Being in Canada also gave me the opportunity to work in a federal university system, and I started to think that I may not be the best fit for academia but felt more comfortable in research institutes. This is how I moved to the Canadian Food Inspection Agency; and eventually to the International Center for Biosaline Agriculture in Dubai.
So, throughout the years and through different positions, you get to collaborate with different people. There will always be people who are either subordinates, peers or bosses who will give you a hand and help you climb up to pursue your career.
Who have been the best support throughout your journey?
I was fortunate to have the right family. I had the best parents and sisters, who encouraged me to be very ambitious and to pursue things further. My mom especially has been very supportive. She helped me throughout the years by looking after my kids, which allowed me to organise my life.
Beyond the family, there is also your working environment. People can help you reduce the burden on your shoulders, to take care of stuff or tasks. I think I was blessed by having this at my job in Dubai, at ICBA and the jobs I had before in Canada.
Above all, I think I have been always passionate, so whatever I do I really commit myself to it. My job has been always a passion. I never stayed in a place that I didn’t like.
The inevitable question: how have you achieved work-life balance?
I have two daughters, Sorine and Sophia. They are absolutely my priority number one. So, how do I do my job with two daughters? I call it having a support system. It’s having people around you who understand the complexity of your situation, and know that your job is very demanding. They can help you out.
Without that, you either have to drop your family or drop your work, even though both of them are important in all women’s lives. Therefore finding the balance between them is extremely important.
One thing I tell my friends is that the most difficult thing to deal with is the fear of not giving enough on both sides. I fear to provide less to my kids than the mothers who do not work. But you have to deal with it, you just have to accept the situation and make sure that the kids are a priority. Often, you’ll have to be away for work, but you let them know that this does not mean they are not a priority anymore. When you come back, be fully, 100% with them.
What stands between women and leadership?

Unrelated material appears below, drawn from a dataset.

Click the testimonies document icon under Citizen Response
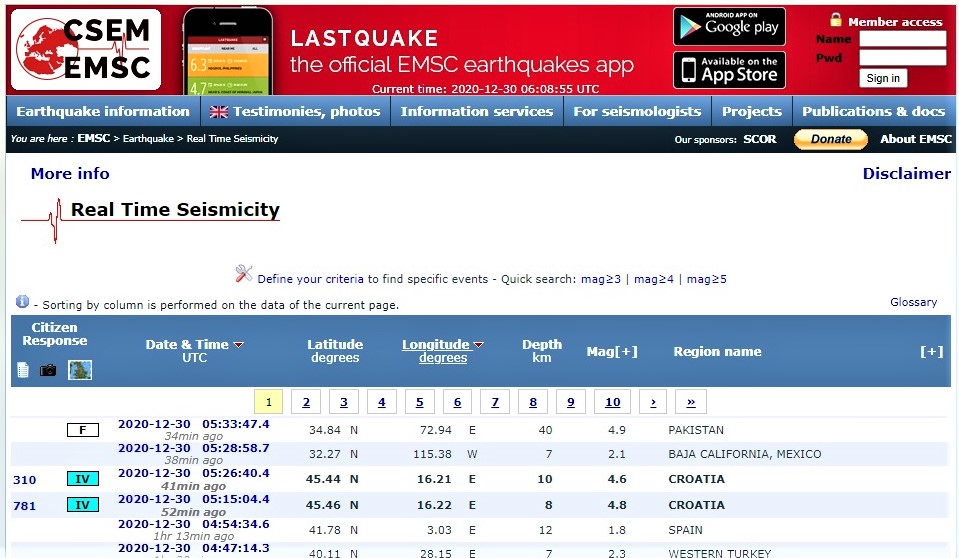Viewport: 959px width, 558px height. click(x=23, y=370)
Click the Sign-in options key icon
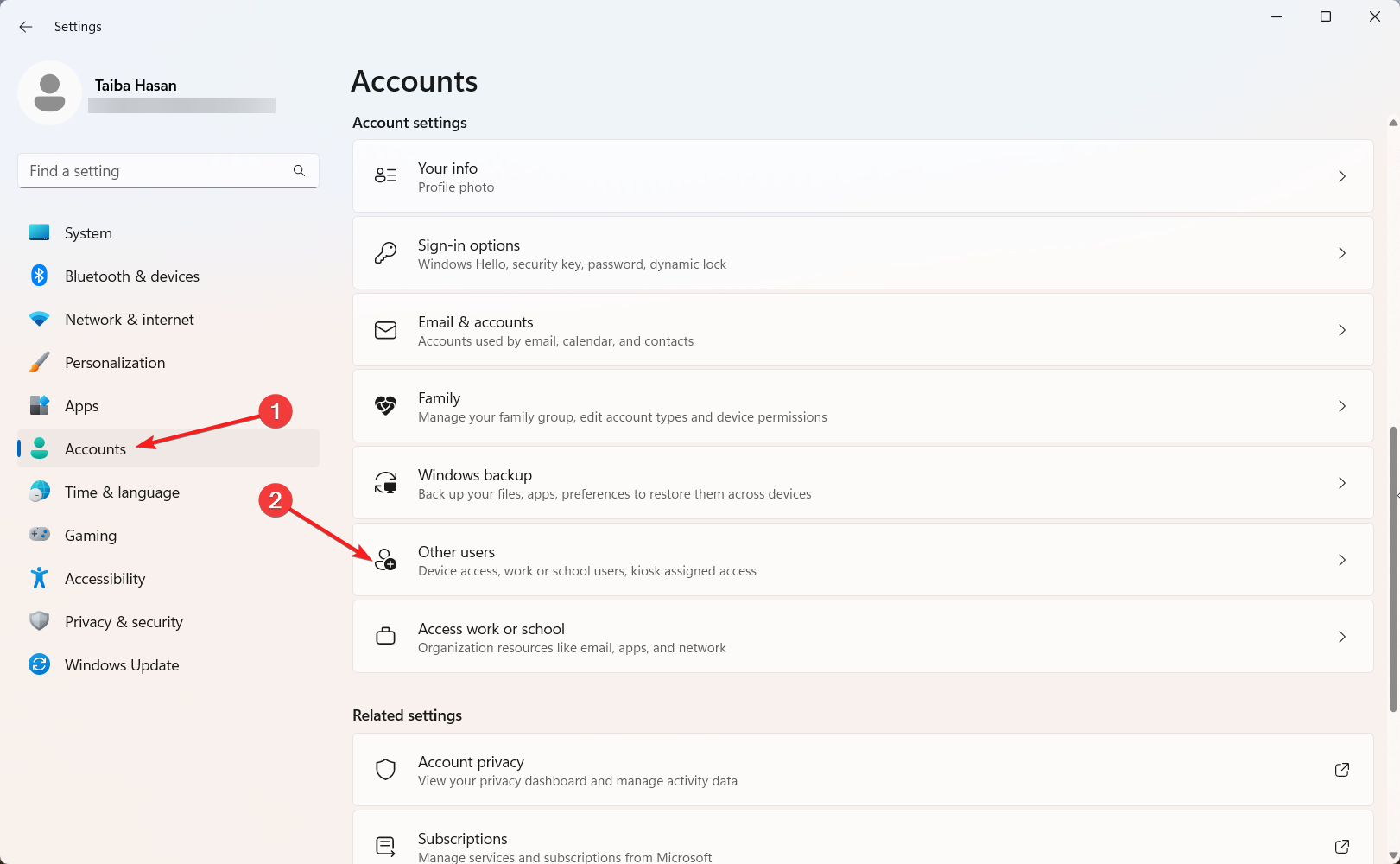The width and height of the screenshot is (1400, 864). (x=385, y=253)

I don’t think we can afford to have only men in leadership positions anymore. Throughout history, it has been shown that female leadership is different from men’s in many positive ways. So, if we want to bring out the full potential of humankind, we should be conscious of those differences and push for gender equality. It’s not so much equality of positions, it’s much more about equality of opportunities.
We should also provide women with freedom of choice. With this, eventually society will develop around equal opportunities, and women will feel much more in control of their destiny and not have to choose anymore between having a career and being a mother.
On the challenges and obstacles that might hold back some women from getting to top managerial positions, there are many common challenges between the Middle East and the West, but also some cultural differences. In terms of common challenges, all mothers feel protective towards their children and want to give them a lot of love and time. This can get in the way for some women wishing to attain high-level positions.
So, having more women in leadership positions will provide us with an opportunity for both genders to develop their careers side by side, and to choose their destiny and their options in total freedom.